Как это ни парадоксально, обиженные купцы, среди коих первую скрипку играли заправилы Замоскворечья, не только не пытались сорвать постановки по пьесам «обидчика», но скупали до половины всех продававшихся в кассах билетов, а затем яростно хлопали на премьерных показах как зрители. Зачастую узнавали в персонажах себя и... менялись к лучшему (во всяком случае — некоторые), становились просвещенными меценатами, созидателями-государственниками. Правда, на этой стезе кого-то из них поджидала другая беда — запоздалое (вслед за дворянством) европейничанье, отрыв от корней. Отечественного нравописателя это так же печалило, как и изначальная «дикость» русских коммерсантов.

«Шекспиром купечества» Островского величали не зря, хотя далеко не все его собратья по ремеслу одобряли подобные сравнения.
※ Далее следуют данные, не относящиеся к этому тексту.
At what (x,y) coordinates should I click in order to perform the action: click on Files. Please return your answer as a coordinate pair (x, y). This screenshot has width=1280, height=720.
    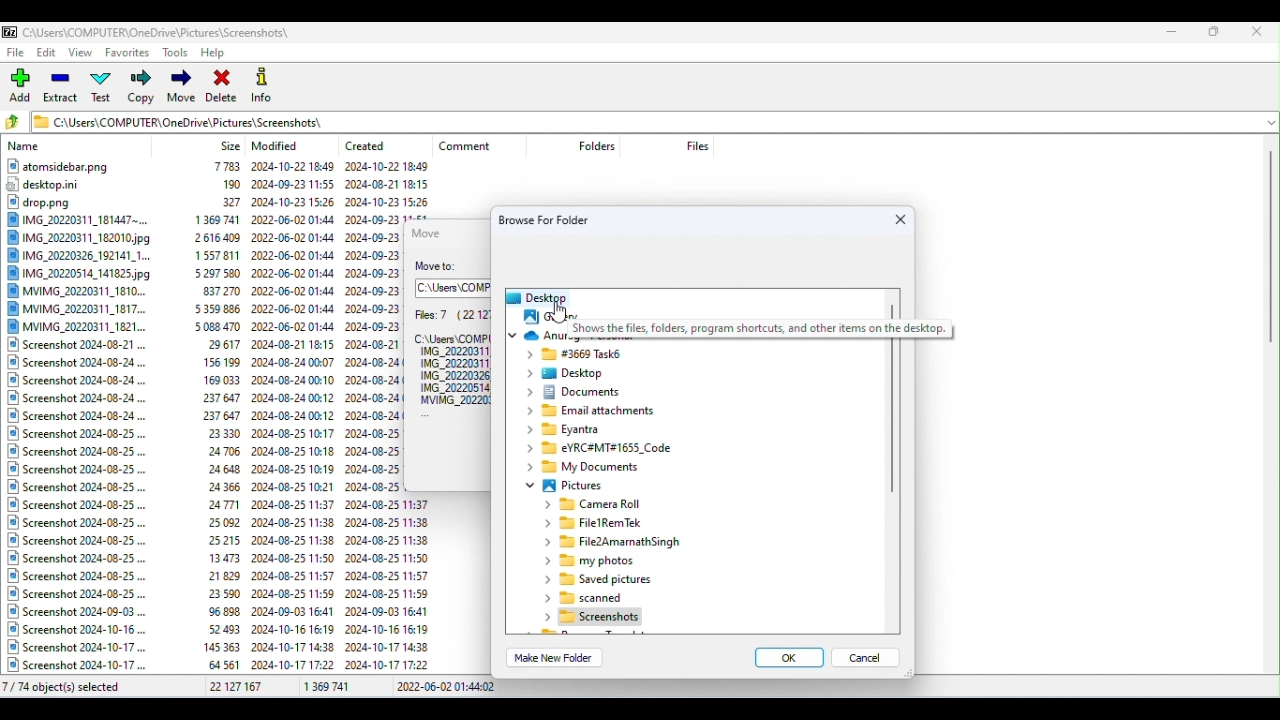
    Looking at the image, I should click on (697, 145).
Достоевский, к примеру, высказался так: «Мне кажется, он поэт без идеала», а Евгений Евтушенко спустя сто лет рискнул дать еще более обидную характеристику: «Мольер купечества, одетый под купчину, носил копейчества притворную личину». Современники драматурга композитор Алексей Верстовский и знаменитый актер Михаил Щепкин ругали автора нашумевших пьес в схожей манере: «По его милости сцена провоняла овчинными полушубками и смазными сапогами». Что ж, актерам действительно приходилось играть жизнь «как она есть», да еще и вживаться в слишком «низкие» — для иных возвышенных артистических душ — образы третьего сословия.

Как бы там ни было, еще при жизни Александра Николаевича расхожим стало определение «Колумб Замоскворечья» — притом что в его сочинениях отразилась география едва ли не всей тогдашней Москвы: Гостиный Двор, Преображенка, Сокольники, Останкино, Марьина Роща, Бутырка, Симонов монастырь...

Одной Первопрестольной дело, как известно, не ограничилось, в драмах фигурируют хорошо узнаваемые волжские города, и все-таки именно Замоскворечье с его купцами, торговцами, мелкими чиновниками стало нарицательным коллективным персонажем «театра Островского». Житная, Голики, Монетчики, Пятницкая, Зацепа, Болвановка — эти местечки Александру Николаевичу были знакомы с детства. Выходец из рода разночинного и поповского, дворянин во втором поколении (по выслуге отца), он родовым чутьем понимал купеческую Москву, одновременно наблюдал за ней изнутри и как бы сверху. «Записки замоскворецкого жителя», которые двадцатилетний автор опубликовал в 1843 году, имели в глазах широкой публики особую прелесть. Приступая к раскрытию основной темы, рассказчик в духе времени интриговал читателя: «До сих пор известно только положение этой страны, что же касается до обитателей ее, образа их жизни, нравов, языка, обычаев, степени образованности — все это покрыто мраком неизвестности».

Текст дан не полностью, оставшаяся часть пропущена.